Selon les informations recueillies auprès d’une source administrative présente sur place, l’appareil, affrété auprès d’une compagnie angolaise et en provenance de Kinshasa avec une escale à Lubumbashi, a quitté la piste lors de l’atterrissage avant de s’immobiliser en flammes. À bord se trouvait le ministre Louis Watum, accompagné de plusieurs hauts responsables du ministère des Mines et de membres de sa délégation.
Un agent du Cadastre minier, témoin direct de la scène, a décrit un moment de panique intense : l’avion, après avoir dévié, a « commencé à prendre feu », poussant passagers et membres d’équipage à évacuer rapidement. Grâce à l’intervention rapide des équipes d’urgence, tous ont pu sortir indemnes.
Malgré la violence de l’incident, Louis Watum a repris ses activités officielles dans l’après-midi. Le ministre a tenu une importante réunion de travail au gouvernorat du Lualaba avec les responsables provinciaux de son ministère. Les discussions ont porté sur l’éboulement meurtrier survenu deux jours plus tôt dans la carrière minière de Kalando, dans le territoire de Mutshatsha, où plus d’une centaine de creuseurs artisanaux ont perdu la vie.
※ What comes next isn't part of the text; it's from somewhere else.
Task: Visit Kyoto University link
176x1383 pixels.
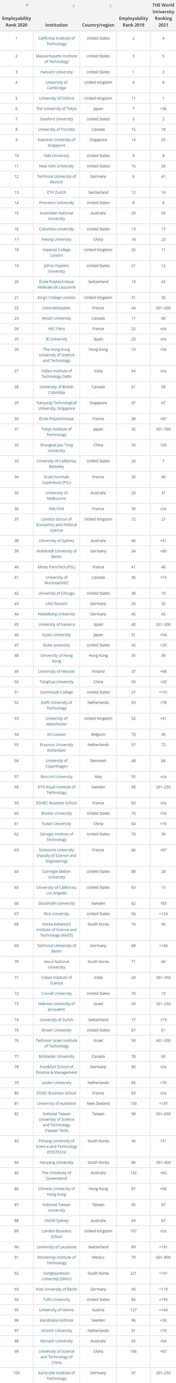Action: [56, 635]
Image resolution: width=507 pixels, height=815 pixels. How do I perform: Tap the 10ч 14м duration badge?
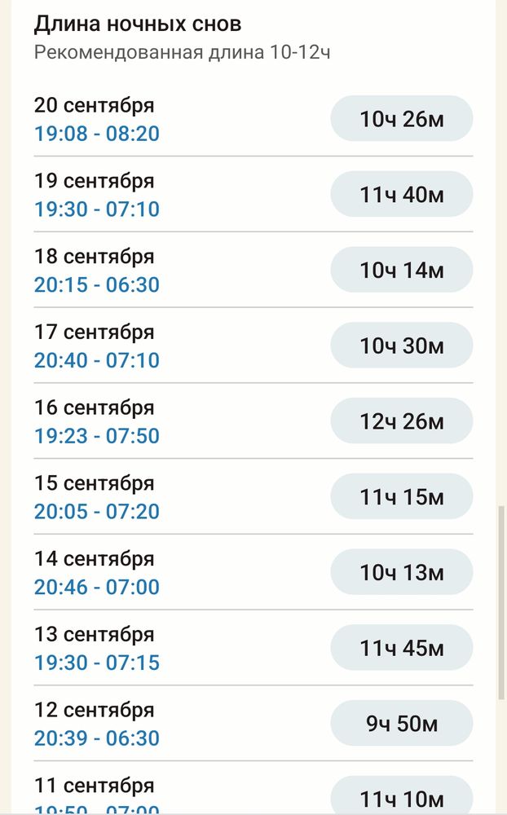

Ce double choc l’empoisonnement dont il avait été victime au ministère de l’Industrie et ce crash évité de justesse relance les interrogations sécuritaires autour du ministre, alors que le secteur minier traverse une période particulièrement sensible. Plus que jamais, Louis Watum apparaît comme un homme sous pression, entre urgences nationales et risques personnels croissants.